What you will do: What does the data read, word for word, from the line containing "The image size is (1456, 819)." through its final line? Give those lines only.

Source material:

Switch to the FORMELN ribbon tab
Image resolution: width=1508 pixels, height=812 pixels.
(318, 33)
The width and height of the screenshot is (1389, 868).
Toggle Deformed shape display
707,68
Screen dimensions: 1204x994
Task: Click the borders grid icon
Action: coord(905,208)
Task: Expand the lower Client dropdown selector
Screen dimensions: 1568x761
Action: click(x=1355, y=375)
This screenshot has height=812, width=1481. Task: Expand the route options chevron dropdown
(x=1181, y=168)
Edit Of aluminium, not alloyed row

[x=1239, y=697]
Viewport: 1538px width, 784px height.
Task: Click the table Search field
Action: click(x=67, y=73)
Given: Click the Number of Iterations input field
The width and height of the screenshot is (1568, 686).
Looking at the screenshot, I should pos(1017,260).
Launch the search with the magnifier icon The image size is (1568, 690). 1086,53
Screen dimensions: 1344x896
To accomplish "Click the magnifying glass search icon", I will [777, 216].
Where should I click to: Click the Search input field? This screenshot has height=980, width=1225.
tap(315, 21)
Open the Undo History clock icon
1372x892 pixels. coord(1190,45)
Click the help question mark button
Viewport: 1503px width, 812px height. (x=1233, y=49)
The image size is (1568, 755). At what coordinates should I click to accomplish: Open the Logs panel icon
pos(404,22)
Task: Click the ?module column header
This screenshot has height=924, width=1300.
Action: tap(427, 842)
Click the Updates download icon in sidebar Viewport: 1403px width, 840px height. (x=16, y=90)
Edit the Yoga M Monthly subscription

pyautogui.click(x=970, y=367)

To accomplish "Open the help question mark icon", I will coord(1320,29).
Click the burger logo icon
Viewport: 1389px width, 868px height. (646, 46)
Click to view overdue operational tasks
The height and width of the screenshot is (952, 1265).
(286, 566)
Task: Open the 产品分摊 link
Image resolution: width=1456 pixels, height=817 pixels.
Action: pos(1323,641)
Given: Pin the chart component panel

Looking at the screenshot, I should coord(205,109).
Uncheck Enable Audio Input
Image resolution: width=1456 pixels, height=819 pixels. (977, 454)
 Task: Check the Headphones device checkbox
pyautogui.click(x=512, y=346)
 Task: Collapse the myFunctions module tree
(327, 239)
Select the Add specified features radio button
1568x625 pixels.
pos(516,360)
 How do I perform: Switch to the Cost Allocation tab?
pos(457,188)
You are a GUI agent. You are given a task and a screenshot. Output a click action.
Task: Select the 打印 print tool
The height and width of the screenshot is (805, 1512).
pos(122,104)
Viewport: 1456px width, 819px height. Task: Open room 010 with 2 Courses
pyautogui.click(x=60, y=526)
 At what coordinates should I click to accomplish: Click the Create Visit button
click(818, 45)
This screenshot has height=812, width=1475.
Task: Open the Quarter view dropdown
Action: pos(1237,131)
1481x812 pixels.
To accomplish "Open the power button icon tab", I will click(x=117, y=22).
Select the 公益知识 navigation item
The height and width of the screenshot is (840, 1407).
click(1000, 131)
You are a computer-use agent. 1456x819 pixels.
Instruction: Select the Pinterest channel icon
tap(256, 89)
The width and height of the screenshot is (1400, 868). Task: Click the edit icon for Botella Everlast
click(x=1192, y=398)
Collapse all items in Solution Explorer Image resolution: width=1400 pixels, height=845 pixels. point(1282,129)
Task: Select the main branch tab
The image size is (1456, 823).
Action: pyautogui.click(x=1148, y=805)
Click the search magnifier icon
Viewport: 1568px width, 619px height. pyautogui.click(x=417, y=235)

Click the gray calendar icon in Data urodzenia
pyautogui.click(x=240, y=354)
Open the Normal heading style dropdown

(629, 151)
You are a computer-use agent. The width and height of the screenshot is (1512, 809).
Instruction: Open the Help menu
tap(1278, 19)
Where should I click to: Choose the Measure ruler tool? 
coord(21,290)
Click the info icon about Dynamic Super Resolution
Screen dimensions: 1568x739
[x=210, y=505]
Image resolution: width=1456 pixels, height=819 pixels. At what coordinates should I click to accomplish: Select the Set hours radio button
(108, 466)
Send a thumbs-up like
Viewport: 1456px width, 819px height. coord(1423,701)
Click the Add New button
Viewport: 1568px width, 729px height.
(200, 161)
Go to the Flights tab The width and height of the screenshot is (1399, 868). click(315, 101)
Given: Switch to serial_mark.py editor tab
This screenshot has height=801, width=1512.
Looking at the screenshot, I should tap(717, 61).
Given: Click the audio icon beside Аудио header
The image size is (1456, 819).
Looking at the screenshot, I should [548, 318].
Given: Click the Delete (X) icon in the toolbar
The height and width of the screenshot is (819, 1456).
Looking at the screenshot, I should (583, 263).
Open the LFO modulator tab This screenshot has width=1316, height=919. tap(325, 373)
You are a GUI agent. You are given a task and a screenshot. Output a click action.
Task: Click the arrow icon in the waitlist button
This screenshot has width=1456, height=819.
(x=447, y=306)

Response to the exercise:
The image size is (1456, 819).
Looking at the screenshot, I should [548, 318].
Given: Click the Delete (X) icon in the toolbar
The height and width of the screenshot is (819, 1456).
Looking at the screenshot, I should (583, 263).
Open the LFO modulator tab This screenshot has width=1316, height=919. tap(325, 373)
You are a GUI agent. You are given a task and a screenshot. Output a click action.
Task: Click the arrow icon in the waitlist button
This screenshot has width=1456, height=819.
(x=447, y=306)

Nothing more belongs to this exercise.